We have determined whether glycine or glutathione can protect rabbit
proximal tubules damaged by chemical inhibitors of oxidative
phosphorylation: antimycin A, rotenone, cyanide, oligomycin, or carbonyl
cyanide m-chlorophenylhdrazone (CCCP). All the agents severely depleted
cell ATP levels within 15 min and caused lethal cell injury, as quantified
by lactate dehydrogenase (LDH) release. Glycine and glutathione largely
prevented this injury without altering the primary effects of the
inhibitors on tubule respiration or the depletion of ATP. Buthionine
sulfoximine and 1,3-bis(2-chloroethyl)-1-nitrosourea decreased cell
glutathione but did not prevent the protective effects of either glycine or
glutathione in tubules treated with rotenone. Protection was sustained
during both a 15-min exposure and a 45-min postwash period irrespective of
whether the wash removed the agent or mitochondrial function recovered.

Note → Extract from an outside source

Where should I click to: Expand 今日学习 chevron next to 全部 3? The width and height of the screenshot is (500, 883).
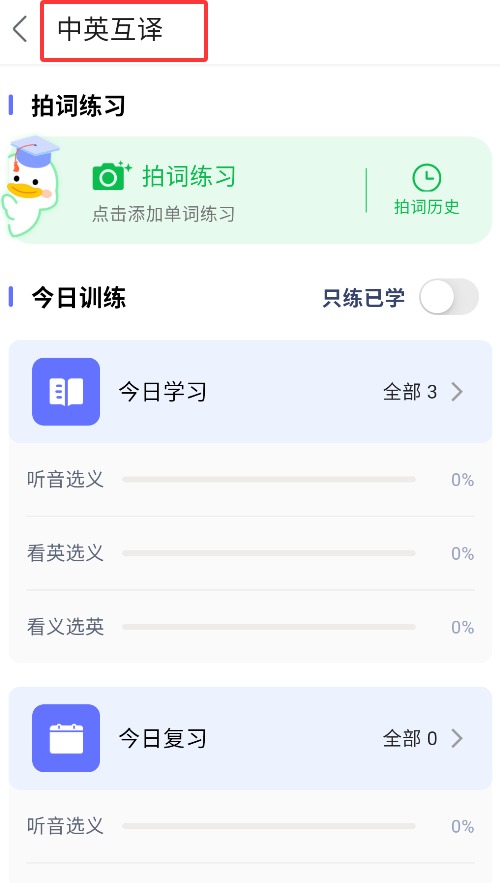pyautogui.click(x=457, y=391)
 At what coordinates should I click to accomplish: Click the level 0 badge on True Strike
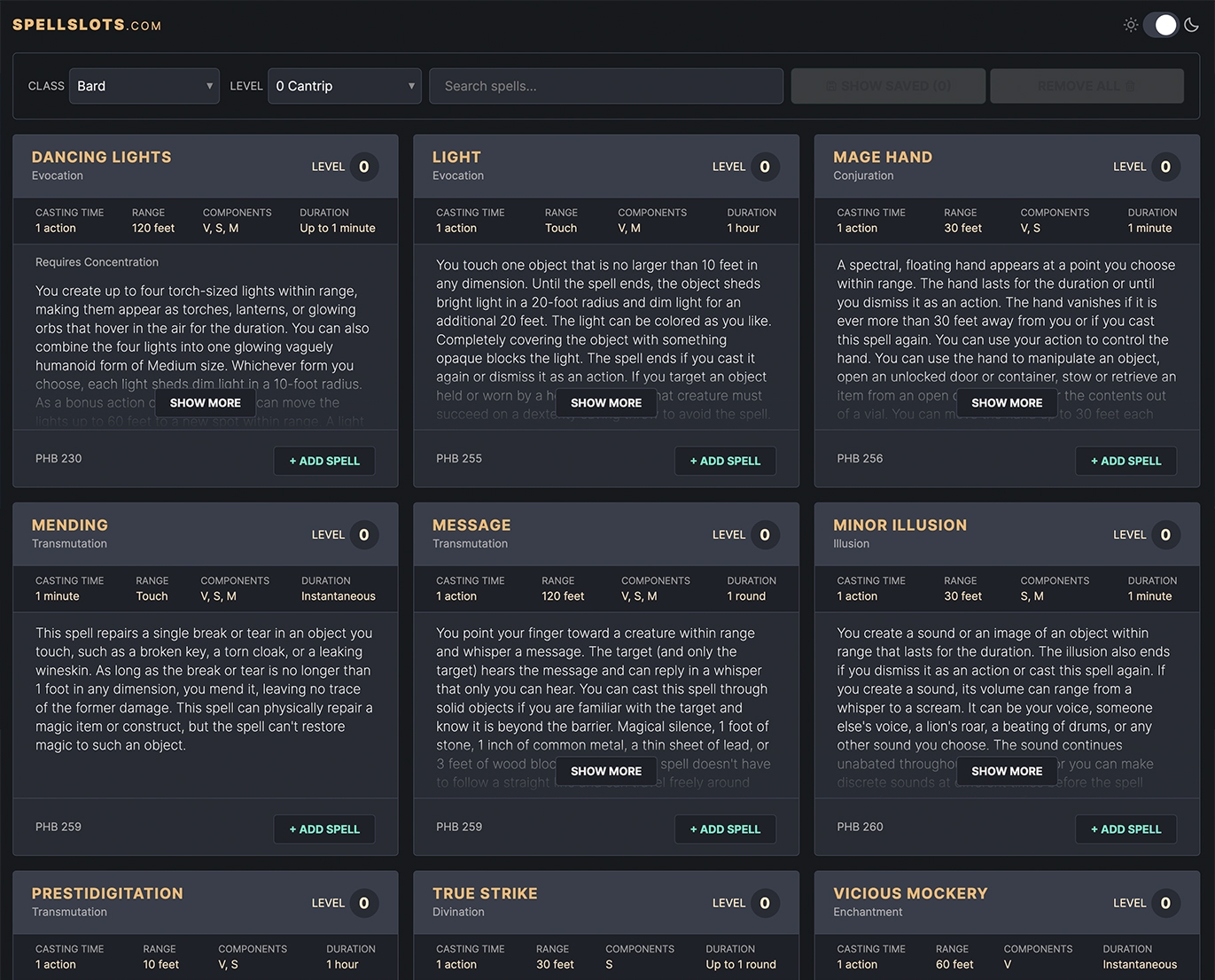pyautogui.click(x=764, y=903)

Cysteine uniquely induced a dramatic recovery of mitochondrial function in
tubules washed after treatment with CCCP. These data 1) demonstrate that
the cytoprotective effects of glycine previously seen during hypoxia extend
to other tubule lesions characterized by severe ATP depletion, 2) emphasize
the actions of glycine to preserve cell structural integrity in spite of
sustained severe impairment of ATP-generating processes in proximal
tubules, and 3) indicate that it is glycine rather than intracellular or
extracellular glutathione which mediates protection.